Have you heard of this show Million Dollar Decorators? I hadn’t, and I like to think of myself as something of a Bravo channel superfan.
The show’s relative obscurity may help explain why they’ve recruited the headline-and-attention-fetching Lindsay Lohan for their January 1st episode. Because surprise, surprise, this awkward visual tour of the starlet’s continuing downward spiral hasn’t even aired yet, and we’re already talking about it. Well played, Bravo, well played.
On the bright side, it certainly it can’t be worse that that time that she gave The Insider a tour of her hoarder-esque apartment, right?
God, I hope not.
Anyway, Bravo is starting to tease the upcoming Million Dollar Decorators episode, and based on what we can see, things are certainly looking…better…ish.

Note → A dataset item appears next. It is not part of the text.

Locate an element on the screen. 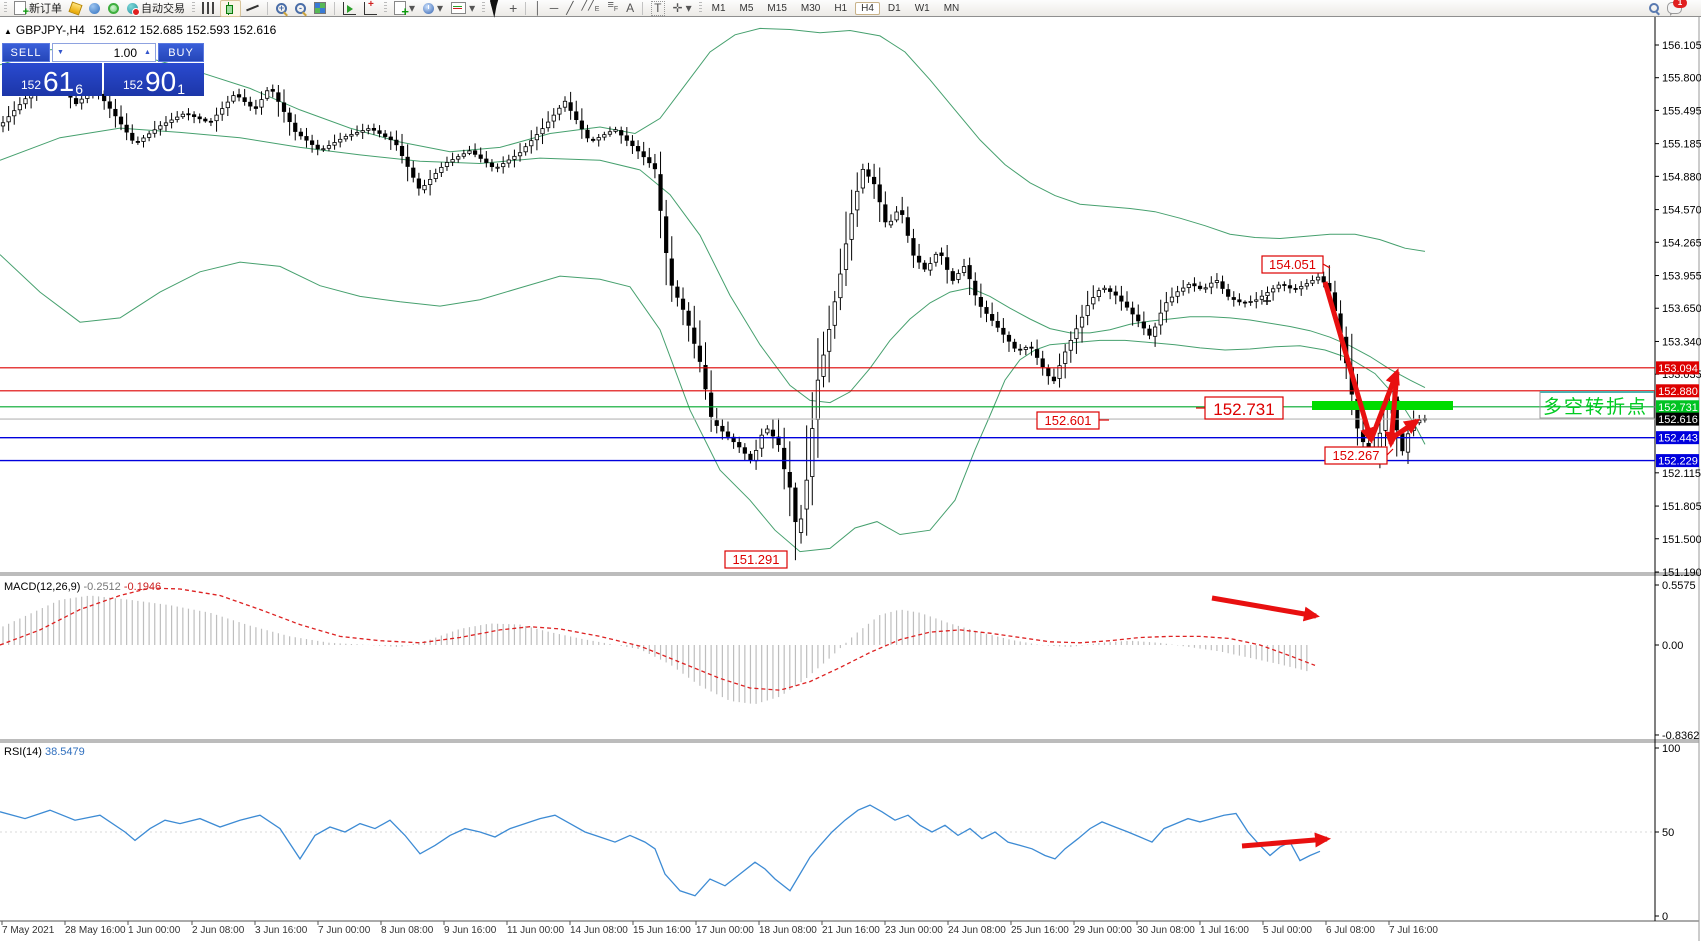  text-label-icon: T is located at coordinates (658, 8).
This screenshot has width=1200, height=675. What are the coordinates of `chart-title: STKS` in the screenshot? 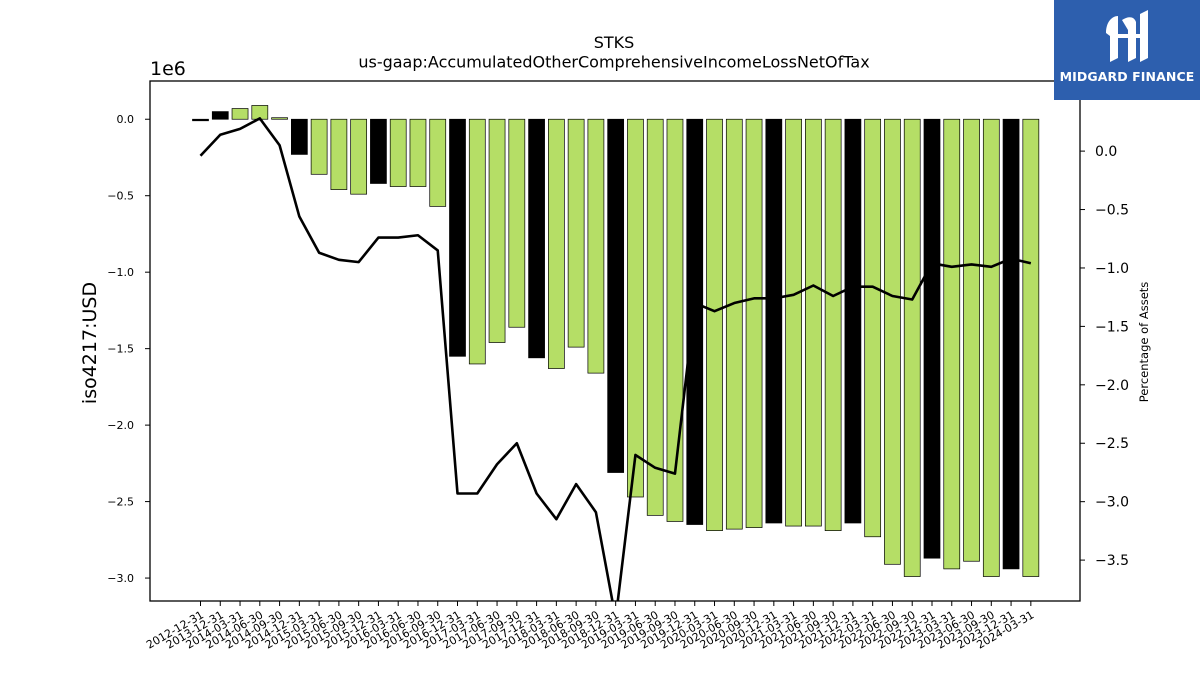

According to Bravo, the show features LA’s “most exclusive and sought-after” interior designers, and essentially seems to be a snootier version of, like Yard Crashers or something. One of the show’s decorators, Kathryn Ireland, shows up at Lindsay’s California home sporting a permanent scowl, an odd British-New Yawkah accent, and after promising her two sons that she’d try to set them up with her.
Klassy!
We then get a mini-tour of Lindsay’s “very Gone with the Wind” home, which is “secluded” and makes Lindsay feel “safe.” To be fair, she’s just moved in, but the girl has taken to filling her empty space with Chanel bags and cases of designer sunglasses. There are also scarves draped over her mirrored bed for that genuine Aerosmith-brothel feel.
Naturally, I have thoughts:
Allow for me to list my issues with these rooms in numeric form, much like I’m sure this Ireland chick will do, but with the aid of an assistant who knows how to operate a computer.
1. The Hermes Blankets
I cannot help but think of anything Hermes branded as tacky. Seeing a celebrity with the H belt or bracelet, or these friggin throw blankets, is like seeing some chump at the mall wearing a GAP sweatshirt or Just Do It athletic attire. Bitches, please! YOU BEEN HAD!
2. The Mirrored Bed
Listen, if you have ANYTHING mirrored in your bedroom, I’m going to assume it’s used for sexual activity. That’s just how I roll. And, no, I don’t want to talk about my full-length mirror because I’m a married mother of two, so obviously that mess hasn’t been used in years. But back to Lindsay. The bed is odd enough on its own, but the scarves that she obviously took time to drape over the posts? That has me cringing, as it seems to be something one’s mother might do as a throwback to her minx days in the flapper club.
3. The Lack of The Wanted Paraphernalia
This is her bedroom, no? She’s their new Super Fan, right? Why are there no posters? Ticket stubs? Empty vials or discarded syringes? I find it all to be very suspect. IS THIS EVEN LINDSAY’S HOUSE?
4. The Purses
I cannot look at that pile of handbags without counting how many house payments I could make with each, were I to sell them on eBay. And they’re just LAYING THERE like some chic Fraggle Rock Trash Heap. I can’t. I just… CANNOT.
5. The Duraflame Log
(Penis joke.) (Something about matches.) (She doesn’t even have CURTAINS.) (But has a LOG?!) (Non-sequitor.)
Anyway, we’ll have to tune in for the final results on January 1, but let’s all hope, for Lindsay’s sake that this home really is the healthy restart that she’s hoping it will be. For some reason, I have my doubts. (And it starts with the fact that Lindsay agrees to have a pool party date with Kathryn Ireland’s two teenaged sons.)